Transcribe verbatim the lines below, starting with the line containing "Given: Switch to video recording mode" and continuing through the line containing "This screenshot has width=1183, height=731.", both included.

ENTRIES SUPPLIED>
◆ ◆ ◆ ◆ ◆ ◆ ◆
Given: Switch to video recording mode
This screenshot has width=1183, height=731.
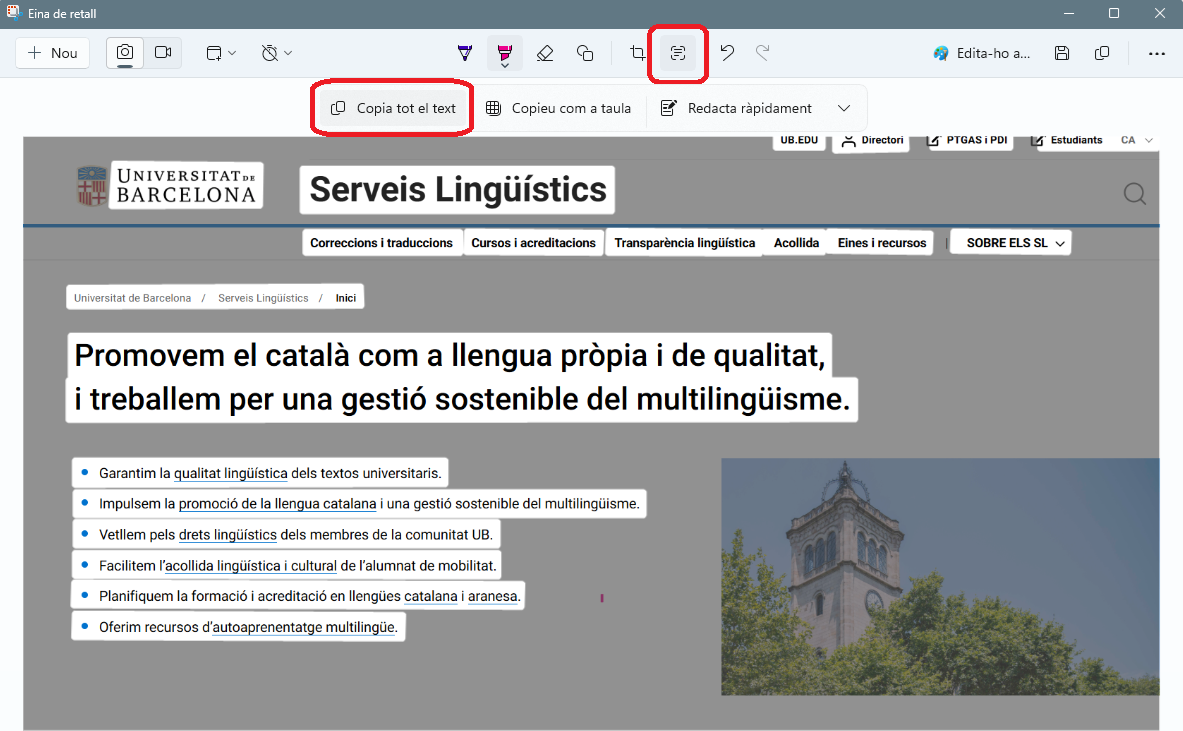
◆ ◆ ◆ ◆ ◆ ◆ ◆
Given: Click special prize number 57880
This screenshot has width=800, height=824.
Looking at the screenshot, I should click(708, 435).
◆ ◆ ◆ ◆ ◆ ◆ ◆
COMPLETE OUTPUT>
Given: Switch to video recording mode
This screenshot has width=1183, height=731.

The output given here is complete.